Scale bars indicate 100 μm. Error bars represent mean ± standard deviation.

Extended Data 6.

(A) Images of non-necrotic (left) and necrotic (right) M. marinum-tomato granulomas stained with DAPI (top) and haematoxylin & eosin (bottom). White arrows indicate non-necrotic granuloma, yellow arrows indicate necrotic granulomas. Images are representative of granulomas found in 8 individual animals.

(B) Representative image of a necrotic granuloma from a negative control, not injected with pimonidazole, 2 wpi adult Tg(flk1:EGFP) zebrafish infected with M. marinum-cerulean (cyan), and stained for hypoxyprobe (red) and with DAPI (blue). Images are representative of granulomas found in 2 individual animals.

(C) i. Representative image of M. marinum-tomato granuloma in Tg(flk1:EGFP) zebrafish stained with DAPI. White arrow indicates granuloma, yellow line indicates path measured for distance between granuloma and nearest vasculature (indicated by green arrow). Image is representative of data presented in Extended Data 6Cii, Extended Data 6Di and Extended Data 7A. ii. Distance between granulomas and nearest vasculature measured in 2 wpi adult Tg(flk1:EGFP) zebrafish. Total number of zebrafish analysed = 4 (control), 4 (pazopanib).
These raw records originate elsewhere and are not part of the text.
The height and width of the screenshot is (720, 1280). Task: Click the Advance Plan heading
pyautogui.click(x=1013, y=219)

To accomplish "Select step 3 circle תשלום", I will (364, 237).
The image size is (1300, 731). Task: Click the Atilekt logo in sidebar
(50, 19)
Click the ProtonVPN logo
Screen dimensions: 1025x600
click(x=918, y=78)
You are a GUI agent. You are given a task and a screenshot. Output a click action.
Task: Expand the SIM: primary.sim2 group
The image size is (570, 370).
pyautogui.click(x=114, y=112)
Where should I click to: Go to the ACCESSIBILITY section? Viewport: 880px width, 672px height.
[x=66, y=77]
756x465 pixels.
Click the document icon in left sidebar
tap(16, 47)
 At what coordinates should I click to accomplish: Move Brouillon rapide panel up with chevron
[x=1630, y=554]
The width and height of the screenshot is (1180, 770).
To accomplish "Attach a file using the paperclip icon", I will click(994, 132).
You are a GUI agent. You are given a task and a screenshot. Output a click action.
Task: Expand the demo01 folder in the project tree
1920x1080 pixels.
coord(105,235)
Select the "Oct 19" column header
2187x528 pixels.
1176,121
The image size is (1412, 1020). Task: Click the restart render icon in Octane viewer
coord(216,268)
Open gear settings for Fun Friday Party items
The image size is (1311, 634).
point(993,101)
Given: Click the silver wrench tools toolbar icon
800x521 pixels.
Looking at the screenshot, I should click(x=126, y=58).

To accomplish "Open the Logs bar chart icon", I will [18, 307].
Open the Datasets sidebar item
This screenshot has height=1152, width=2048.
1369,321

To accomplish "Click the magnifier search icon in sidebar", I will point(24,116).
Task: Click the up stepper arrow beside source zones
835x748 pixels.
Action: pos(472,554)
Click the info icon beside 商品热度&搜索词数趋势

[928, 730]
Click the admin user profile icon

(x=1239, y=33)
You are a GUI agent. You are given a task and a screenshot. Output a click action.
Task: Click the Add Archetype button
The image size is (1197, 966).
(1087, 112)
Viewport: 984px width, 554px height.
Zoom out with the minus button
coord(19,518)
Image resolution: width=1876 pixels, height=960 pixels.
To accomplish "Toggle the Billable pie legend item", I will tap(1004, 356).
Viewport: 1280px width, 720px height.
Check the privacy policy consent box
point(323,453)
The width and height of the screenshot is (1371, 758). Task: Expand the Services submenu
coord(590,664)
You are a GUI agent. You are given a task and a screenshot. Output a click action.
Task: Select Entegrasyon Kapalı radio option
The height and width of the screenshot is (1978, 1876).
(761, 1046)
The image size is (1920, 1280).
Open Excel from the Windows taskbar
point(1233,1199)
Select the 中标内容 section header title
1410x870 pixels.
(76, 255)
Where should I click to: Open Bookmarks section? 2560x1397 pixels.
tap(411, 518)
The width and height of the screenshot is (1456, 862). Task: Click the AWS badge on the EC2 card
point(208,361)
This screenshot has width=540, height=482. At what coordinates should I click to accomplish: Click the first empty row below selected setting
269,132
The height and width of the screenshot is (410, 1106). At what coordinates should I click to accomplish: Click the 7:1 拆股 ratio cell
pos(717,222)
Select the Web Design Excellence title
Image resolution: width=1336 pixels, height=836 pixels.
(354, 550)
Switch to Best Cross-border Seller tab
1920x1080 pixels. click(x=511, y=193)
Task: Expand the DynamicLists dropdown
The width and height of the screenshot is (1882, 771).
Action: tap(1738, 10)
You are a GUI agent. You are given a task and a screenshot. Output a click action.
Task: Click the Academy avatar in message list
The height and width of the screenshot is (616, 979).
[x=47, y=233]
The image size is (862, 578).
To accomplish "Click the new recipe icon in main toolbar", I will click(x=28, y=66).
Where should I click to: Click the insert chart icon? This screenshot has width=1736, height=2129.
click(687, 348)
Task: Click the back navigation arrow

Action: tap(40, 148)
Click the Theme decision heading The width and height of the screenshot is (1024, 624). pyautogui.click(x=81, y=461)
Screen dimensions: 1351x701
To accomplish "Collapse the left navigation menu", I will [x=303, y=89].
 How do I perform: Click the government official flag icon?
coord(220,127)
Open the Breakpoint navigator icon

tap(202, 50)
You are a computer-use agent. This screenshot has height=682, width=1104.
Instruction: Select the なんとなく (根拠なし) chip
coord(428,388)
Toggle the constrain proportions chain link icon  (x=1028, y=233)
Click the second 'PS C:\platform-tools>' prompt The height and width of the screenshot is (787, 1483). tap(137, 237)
(D) i. Distance between granulomas and nearest vasculature measured in 2 wpi adult Tg(flk1:EGFP) zebrafish treated with pazopanib for 1 week. Total number of zebrafish analysed = 2 (control), 2 (pazopanib). ii. Bacterial burden in 2 wpi adult zebrafish treated with pazopanib for 1 week. T-test, data are pooled from 3 biological replicates.

Extended Data 7.

(A) Distance between granulomas and nearest vasculature measured in 6 wpi adult Tg(flk1:EGFP) zebrafish. Total number of zebrafish analysed = 4 (control), 4 (pazopanib). Green dot indicates outlier that was omitted from statistical analysis.

(B) Images of (left) low burden/hypoxic and (right) high burden/non-hypoxic granulomas in zebrafish that were injected with pimonidazole. Asterisks indicate M.marinum-tomato, arrows indicate areas of hypoxia in granuloma. Images are representative of data in Figure 4D, Extended Data 7C and Extended Data 7D.

(C) Comparison of granulomas between control and pazopanib treated adult zebrafish scored for pimonidazole staining. Total number of zebrafish analysed = 4 (control), 4 (pazopanib).

(D) Comparison of granulomas between non-hypoxic and hypoxic granulomas in control and pazopanib treated adult zebrafish scored for M. marinum burden. Total number of zebrafish analysed = 4 (control), 4 (pazopanib).

Scale bars indicate 100 μm. Error bars represent mean ± standard deviation.